[INPUT FOR THIS TASK]

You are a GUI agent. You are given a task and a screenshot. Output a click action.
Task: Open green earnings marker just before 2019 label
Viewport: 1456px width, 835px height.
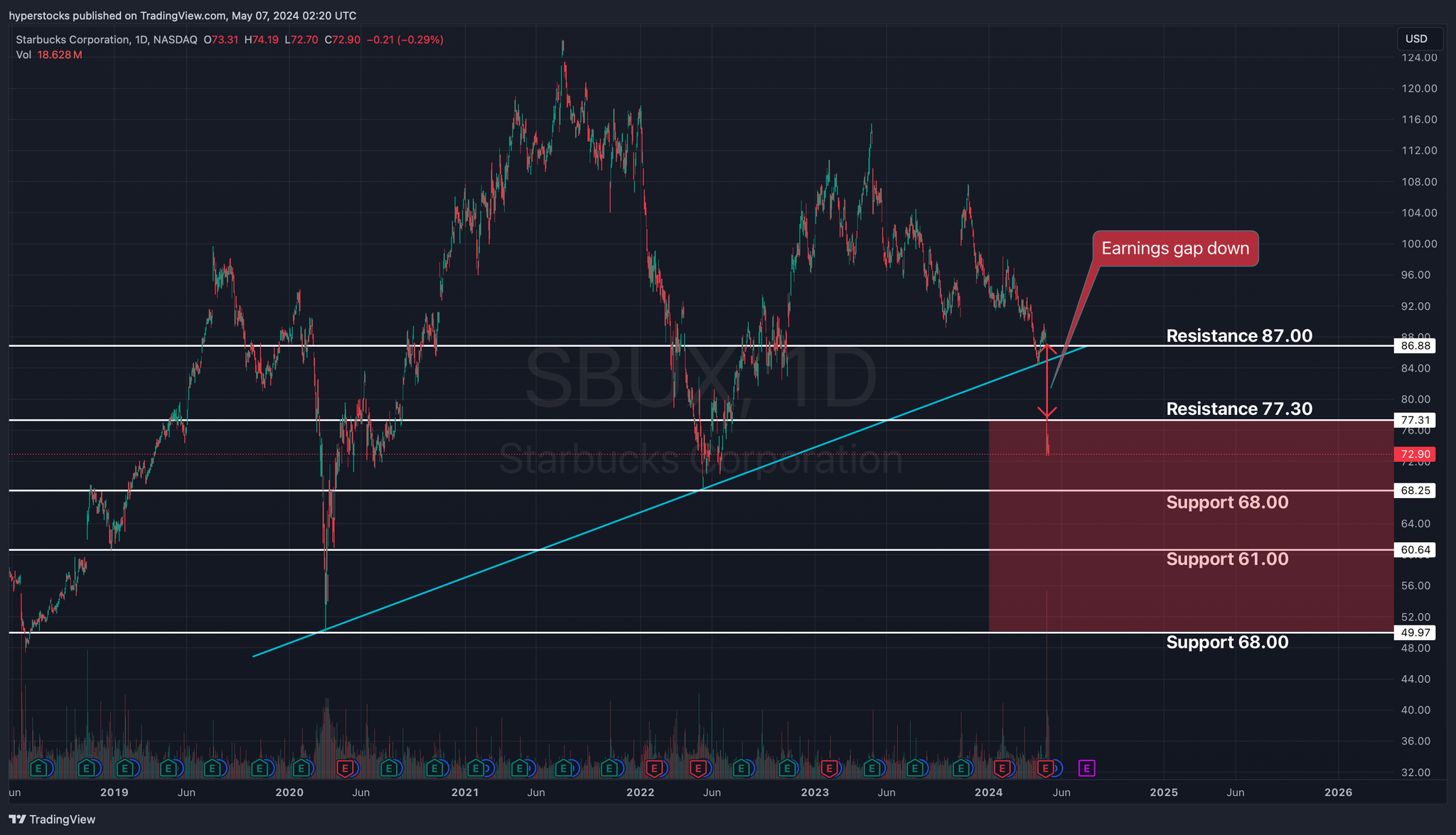click(87, 768)
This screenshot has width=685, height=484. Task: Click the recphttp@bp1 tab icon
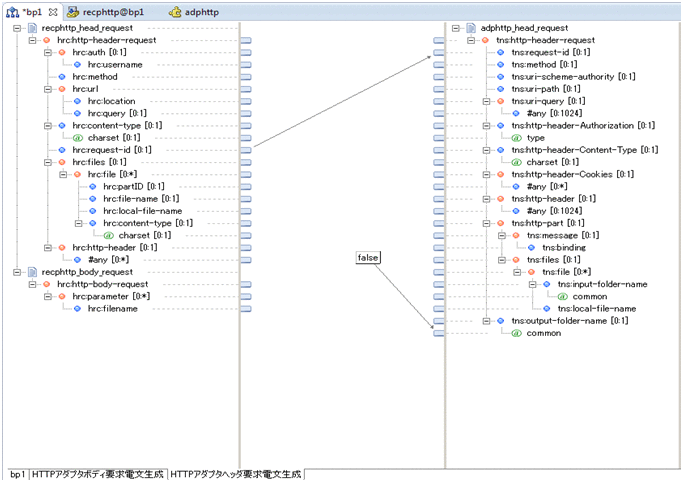click(x=74, y=12)
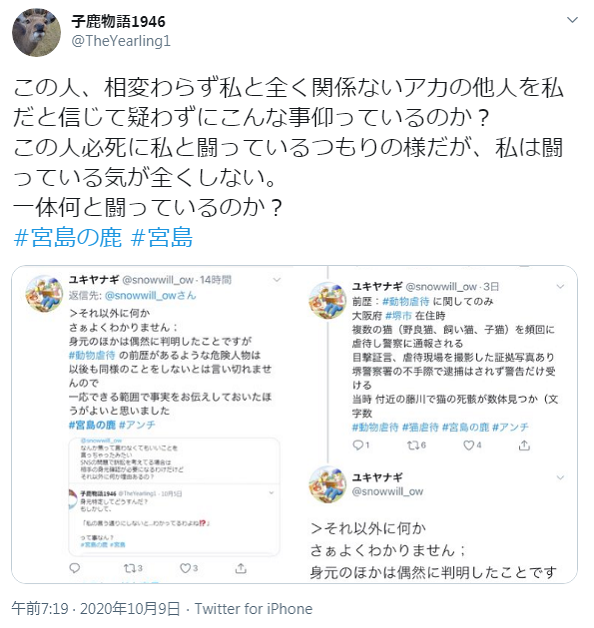Open the Twitter for iPhone source link
Viewport: 594px width, 628px height.
point(254,609)
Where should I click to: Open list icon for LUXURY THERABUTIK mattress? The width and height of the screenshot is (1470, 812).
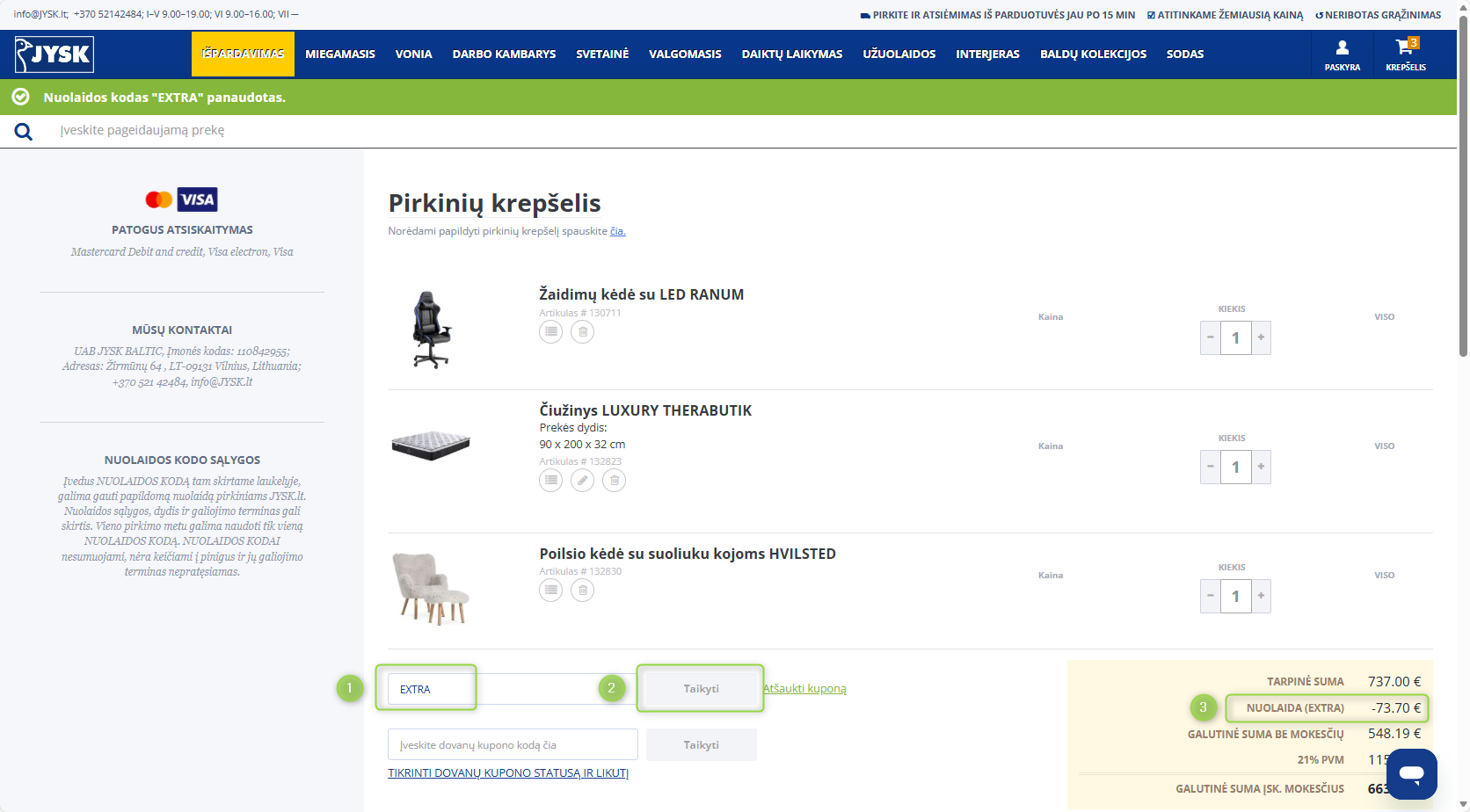tap(550, 481)
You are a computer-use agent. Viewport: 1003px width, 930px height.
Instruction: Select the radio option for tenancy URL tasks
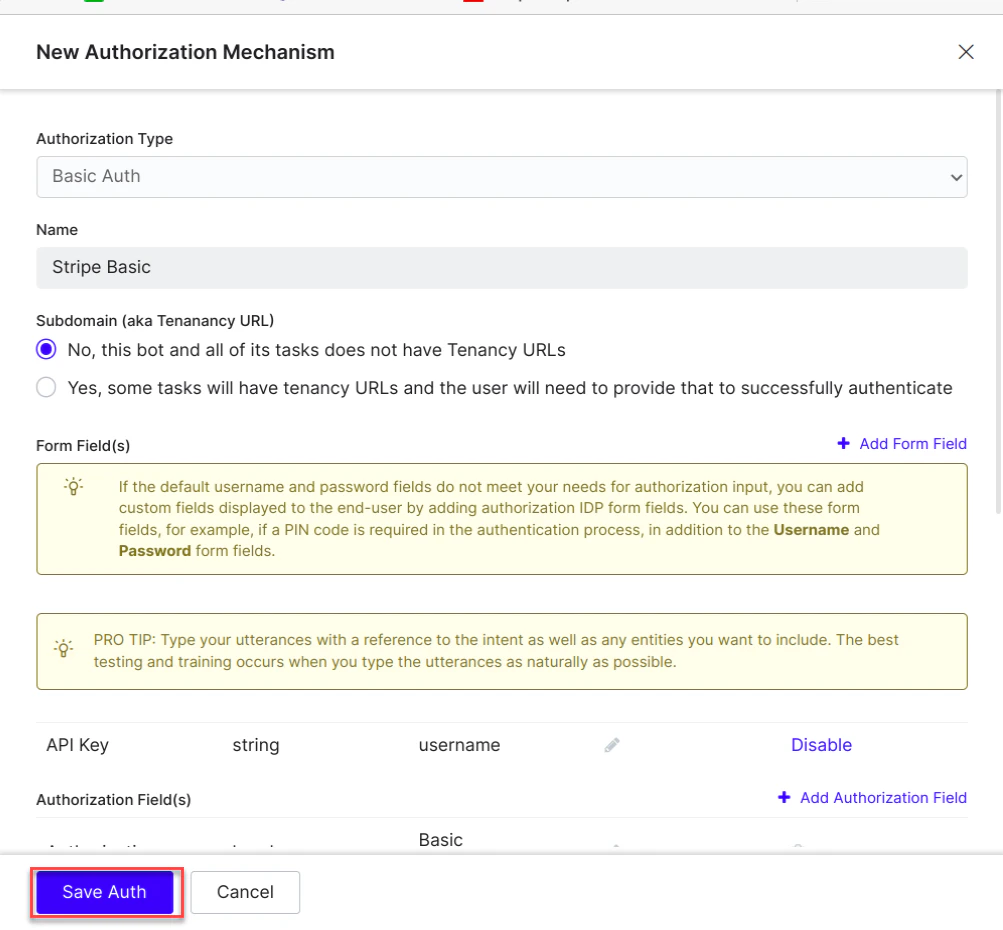coord(46,387)
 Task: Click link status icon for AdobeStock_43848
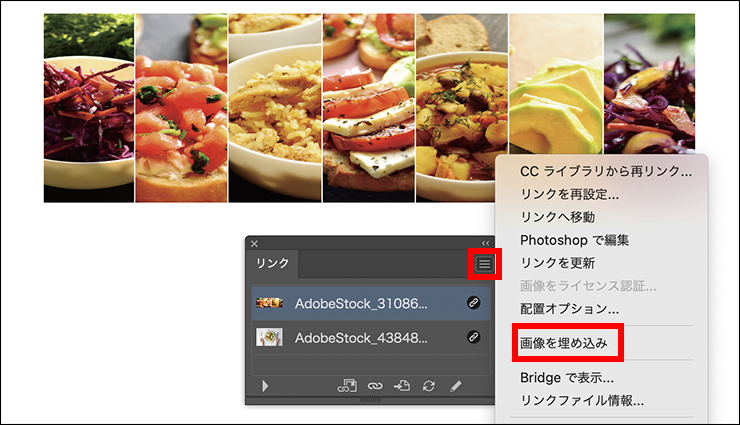point(473,337)
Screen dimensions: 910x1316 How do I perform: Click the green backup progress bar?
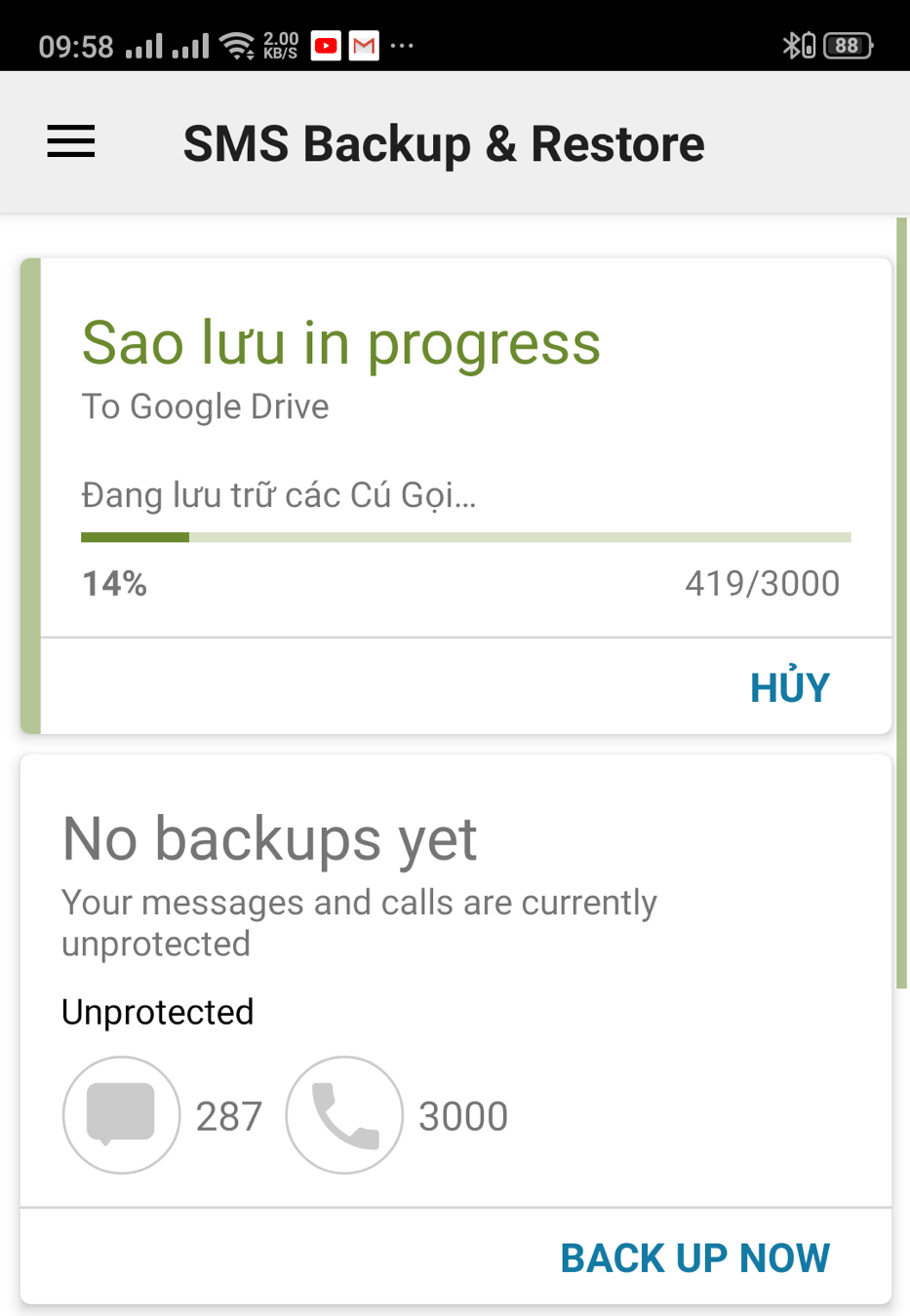click(465, 537)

[/INPUT FOR THIS TASK]

THE PROBLEM: Look over the material above and report each line holding "agent".

EXPECTED ANSWER:
You are a GUI agent. You are given a task and a screenshot. Output a click action.
You are a computer-use agent. Viewport: 1003px width, 930px height.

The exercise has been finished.